*** MATERIAL FOR THIS EXERCISE Section Begins ***

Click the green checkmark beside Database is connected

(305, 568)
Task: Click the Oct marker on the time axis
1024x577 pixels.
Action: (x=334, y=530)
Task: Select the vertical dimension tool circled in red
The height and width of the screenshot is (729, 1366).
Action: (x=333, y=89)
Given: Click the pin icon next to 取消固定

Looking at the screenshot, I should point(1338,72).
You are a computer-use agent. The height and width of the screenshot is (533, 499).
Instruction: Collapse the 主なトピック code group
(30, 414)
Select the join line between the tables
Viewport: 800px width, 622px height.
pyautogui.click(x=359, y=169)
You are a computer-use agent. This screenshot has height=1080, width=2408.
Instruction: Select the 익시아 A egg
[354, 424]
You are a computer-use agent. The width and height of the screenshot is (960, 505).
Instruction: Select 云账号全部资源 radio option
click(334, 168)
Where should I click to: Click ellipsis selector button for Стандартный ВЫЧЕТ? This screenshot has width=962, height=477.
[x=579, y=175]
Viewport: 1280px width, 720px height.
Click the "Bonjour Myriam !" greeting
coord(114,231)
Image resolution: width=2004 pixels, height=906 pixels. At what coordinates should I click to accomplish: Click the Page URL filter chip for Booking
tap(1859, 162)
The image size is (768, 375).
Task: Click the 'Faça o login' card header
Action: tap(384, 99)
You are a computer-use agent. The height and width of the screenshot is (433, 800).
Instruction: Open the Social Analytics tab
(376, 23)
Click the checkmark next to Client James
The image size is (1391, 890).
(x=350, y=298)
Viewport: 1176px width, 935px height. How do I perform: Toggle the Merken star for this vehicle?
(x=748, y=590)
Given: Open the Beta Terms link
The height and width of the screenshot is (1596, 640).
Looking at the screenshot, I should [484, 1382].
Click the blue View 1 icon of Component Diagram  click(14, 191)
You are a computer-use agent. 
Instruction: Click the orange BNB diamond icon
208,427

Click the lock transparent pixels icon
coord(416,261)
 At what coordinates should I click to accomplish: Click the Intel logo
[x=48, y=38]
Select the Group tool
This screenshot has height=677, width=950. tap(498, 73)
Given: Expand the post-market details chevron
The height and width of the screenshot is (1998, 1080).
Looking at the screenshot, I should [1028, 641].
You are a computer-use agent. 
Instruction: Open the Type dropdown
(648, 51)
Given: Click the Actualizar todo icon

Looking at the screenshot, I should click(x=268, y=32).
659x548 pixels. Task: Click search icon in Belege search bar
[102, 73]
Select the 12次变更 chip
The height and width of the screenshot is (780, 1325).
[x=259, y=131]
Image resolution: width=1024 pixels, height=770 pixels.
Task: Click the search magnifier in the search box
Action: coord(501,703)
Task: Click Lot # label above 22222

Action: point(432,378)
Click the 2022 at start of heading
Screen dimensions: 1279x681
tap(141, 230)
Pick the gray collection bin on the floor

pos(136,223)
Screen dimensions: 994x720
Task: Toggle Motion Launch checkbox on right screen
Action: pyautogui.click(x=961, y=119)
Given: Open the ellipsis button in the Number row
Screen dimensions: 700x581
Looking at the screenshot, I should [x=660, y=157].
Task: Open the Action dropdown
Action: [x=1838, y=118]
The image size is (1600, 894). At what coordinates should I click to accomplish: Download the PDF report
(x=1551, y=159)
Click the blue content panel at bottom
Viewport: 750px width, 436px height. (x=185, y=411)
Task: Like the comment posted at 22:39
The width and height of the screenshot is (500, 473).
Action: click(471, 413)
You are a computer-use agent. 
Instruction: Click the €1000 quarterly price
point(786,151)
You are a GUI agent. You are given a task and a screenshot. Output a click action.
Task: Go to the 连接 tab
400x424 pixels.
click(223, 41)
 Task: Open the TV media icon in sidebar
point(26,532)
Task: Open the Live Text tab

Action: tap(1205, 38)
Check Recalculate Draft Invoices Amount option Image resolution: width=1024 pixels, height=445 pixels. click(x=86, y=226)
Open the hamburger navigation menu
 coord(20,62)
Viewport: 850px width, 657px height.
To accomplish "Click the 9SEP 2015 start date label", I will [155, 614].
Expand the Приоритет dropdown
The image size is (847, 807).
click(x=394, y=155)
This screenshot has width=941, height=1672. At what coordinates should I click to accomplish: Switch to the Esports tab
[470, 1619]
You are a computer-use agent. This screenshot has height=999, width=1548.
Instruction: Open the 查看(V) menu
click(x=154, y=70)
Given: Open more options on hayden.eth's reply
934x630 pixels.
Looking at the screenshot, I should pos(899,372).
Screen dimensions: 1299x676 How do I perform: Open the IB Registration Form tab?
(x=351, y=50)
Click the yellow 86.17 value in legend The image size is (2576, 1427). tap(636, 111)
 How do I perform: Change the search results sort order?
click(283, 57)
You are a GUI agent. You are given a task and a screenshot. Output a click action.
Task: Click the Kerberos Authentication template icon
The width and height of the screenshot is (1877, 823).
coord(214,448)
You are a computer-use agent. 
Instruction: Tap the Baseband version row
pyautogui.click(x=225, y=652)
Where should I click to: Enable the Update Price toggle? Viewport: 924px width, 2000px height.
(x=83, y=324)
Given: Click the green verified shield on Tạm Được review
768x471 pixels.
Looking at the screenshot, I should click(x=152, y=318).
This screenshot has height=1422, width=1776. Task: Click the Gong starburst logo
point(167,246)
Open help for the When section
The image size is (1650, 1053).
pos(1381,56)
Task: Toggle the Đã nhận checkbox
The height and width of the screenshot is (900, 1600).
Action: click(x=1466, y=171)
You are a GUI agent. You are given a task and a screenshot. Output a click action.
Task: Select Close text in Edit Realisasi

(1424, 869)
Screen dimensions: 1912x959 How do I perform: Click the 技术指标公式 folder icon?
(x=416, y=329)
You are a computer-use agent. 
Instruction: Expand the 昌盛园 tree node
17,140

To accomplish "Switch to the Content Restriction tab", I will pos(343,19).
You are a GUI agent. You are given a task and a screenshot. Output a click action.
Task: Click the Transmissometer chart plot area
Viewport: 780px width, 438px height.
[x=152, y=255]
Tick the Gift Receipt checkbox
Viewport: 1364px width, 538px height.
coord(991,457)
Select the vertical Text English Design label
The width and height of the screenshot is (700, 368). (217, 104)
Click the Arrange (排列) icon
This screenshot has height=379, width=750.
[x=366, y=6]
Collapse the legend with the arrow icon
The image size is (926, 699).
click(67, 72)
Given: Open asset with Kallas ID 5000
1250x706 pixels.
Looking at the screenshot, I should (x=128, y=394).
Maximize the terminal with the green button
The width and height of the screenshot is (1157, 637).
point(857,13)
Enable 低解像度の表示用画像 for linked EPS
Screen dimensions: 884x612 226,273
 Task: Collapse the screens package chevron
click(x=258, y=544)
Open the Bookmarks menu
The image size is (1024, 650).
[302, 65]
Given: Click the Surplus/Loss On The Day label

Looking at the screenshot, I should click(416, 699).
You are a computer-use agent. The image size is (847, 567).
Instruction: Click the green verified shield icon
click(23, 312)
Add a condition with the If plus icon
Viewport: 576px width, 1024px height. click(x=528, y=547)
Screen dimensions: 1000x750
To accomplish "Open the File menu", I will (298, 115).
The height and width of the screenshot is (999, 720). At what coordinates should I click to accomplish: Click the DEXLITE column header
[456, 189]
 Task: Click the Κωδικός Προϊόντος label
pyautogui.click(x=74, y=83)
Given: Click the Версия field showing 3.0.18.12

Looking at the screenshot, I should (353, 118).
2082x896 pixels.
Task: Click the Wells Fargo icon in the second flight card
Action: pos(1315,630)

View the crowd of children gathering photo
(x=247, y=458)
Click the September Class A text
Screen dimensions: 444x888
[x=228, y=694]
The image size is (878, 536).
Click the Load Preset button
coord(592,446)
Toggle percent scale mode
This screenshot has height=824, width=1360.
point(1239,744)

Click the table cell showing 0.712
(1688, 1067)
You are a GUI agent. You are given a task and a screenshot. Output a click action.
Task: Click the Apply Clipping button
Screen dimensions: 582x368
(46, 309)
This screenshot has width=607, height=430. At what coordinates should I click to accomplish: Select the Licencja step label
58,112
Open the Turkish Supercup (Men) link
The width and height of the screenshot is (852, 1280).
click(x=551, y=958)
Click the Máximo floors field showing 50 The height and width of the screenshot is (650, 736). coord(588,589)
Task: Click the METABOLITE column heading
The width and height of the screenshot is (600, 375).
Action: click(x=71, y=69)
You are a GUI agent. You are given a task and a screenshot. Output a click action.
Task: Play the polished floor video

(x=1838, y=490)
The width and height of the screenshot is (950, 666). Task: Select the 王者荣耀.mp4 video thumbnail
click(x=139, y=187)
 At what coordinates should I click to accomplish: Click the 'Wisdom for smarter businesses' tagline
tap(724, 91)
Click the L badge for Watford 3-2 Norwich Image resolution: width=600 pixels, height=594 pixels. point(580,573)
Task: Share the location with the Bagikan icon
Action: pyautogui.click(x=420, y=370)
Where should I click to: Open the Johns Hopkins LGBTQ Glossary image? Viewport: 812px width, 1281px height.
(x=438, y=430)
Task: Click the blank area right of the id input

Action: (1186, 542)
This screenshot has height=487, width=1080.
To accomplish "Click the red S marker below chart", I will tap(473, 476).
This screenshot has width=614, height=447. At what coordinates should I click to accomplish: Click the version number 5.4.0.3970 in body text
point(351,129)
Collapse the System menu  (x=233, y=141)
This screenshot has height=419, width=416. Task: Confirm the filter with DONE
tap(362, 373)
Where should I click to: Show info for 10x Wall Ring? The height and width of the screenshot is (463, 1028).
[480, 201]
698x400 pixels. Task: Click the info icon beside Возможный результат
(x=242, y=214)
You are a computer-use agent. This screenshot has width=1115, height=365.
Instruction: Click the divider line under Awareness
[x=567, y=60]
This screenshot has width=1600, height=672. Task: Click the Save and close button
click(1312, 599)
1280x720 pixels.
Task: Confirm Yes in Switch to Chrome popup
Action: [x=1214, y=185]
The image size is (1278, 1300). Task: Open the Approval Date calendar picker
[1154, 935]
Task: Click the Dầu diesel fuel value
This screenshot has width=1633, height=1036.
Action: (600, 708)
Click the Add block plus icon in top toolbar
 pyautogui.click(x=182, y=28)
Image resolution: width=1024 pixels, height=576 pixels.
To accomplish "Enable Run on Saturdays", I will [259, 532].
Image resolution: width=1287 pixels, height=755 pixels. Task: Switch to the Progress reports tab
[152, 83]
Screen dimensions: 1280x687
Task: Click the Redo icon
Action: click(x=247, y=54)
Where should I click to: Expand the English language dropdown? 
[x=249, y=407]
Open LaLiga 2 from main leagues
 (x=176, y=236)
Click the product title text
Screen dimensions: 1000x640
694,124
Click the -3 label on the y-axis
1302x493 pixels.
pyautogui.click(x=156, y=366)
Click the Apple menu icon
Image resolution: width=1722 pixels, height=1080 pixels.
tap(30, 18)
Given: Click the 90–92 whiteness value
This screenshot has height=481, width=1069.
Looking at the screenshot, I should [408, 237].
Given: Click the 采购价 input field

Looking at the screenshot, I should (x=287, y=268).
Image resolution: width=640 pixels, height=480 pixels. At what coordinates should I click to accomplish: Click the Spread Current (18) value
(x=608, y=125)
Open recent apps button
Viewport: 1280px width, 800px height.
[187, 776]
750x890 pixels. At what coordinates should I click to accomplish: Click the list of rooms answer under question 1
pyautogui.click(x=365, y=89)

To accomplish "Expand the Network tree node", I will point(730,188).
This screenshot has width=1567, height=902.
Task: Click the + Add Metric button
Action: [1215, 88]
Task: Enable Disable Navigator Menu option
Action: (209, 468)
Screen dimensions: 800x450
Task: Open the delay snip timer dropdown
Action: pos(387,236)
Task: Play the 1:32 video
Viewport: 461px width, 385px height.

*** MATERIAL FOR THIS EXERCISE Section Ends ***

TASK STATEMENT: Copy word for word the stretch of entries above from the line that has "Instruction: Open the 查看(V) menu" through the line that has "Task: Click the Transmissometer", both ends included, and nothing outside it.

SOLUTION FOR THIS TASK:
Instruction: Open the 查看(V) menu
click(x=154, y=70)
Given: Open more options on hayden.eth's reply
934x630 pixels.
Looking at the screenshot, I should pos(899,372).
Screen dimensions: 1299x676 How do I perform: Open the IB Registration Form tab?
(x=351, y=50)
Click the yellow 86.17 value in legend The image size is (2576, 1427). tap(636, 111)
 How do I perform: Change the search results sort order?
click(283, 57)
You are a GUI agent. You are given a task and a screenshot. Output a click action.
Task: Click the Kerberos Authentication template icon
The width and height of the screenshot is (1877, 823).
coord(214,448)
You are a computer-use agent. 
Instruction: Tap the Baseband version row
pyautogui.click(x=225, y=652)
Where should I click to: Enable the Update Price toggle? Viewport: 924px width, 2000px height.
(x=83, y=324)
Given: Click the green verified shield on Tạm Được review
768x471 pixels.
Looking at the screenshot, I should click(x=152, y=318).
This screenshot has height=1422, width=1776. Task: Click the Gong starburst logo
point(167,246)
Open help for the When section
The image size is (1650, 1053).
pos(1381,56)
Task: Toggle the Đã nhận checkbox
The height and width of the screenshot is (900, 1600).
Action: click(x=1466, y=171)
You are a GUI agent. You are given a task and a screenshot. Output a click action.
Task: Select Close text in Edit Realisasi

(1424, 869)
Screen dimensions: 1912x959 How do I perform: Click the 技术指标公式 folder icon?
(x=416, y=329)
You are a computer-use agent. 
Instruction: Expand the 昌盛园 tree node
17,140

To accomplish "Switch to the Content Restriction tab", I will pos(343,19).
You are a GUI agent. You are given a task and a screenshot. Output a click action.
Task: Click the Transmissometer chart plot area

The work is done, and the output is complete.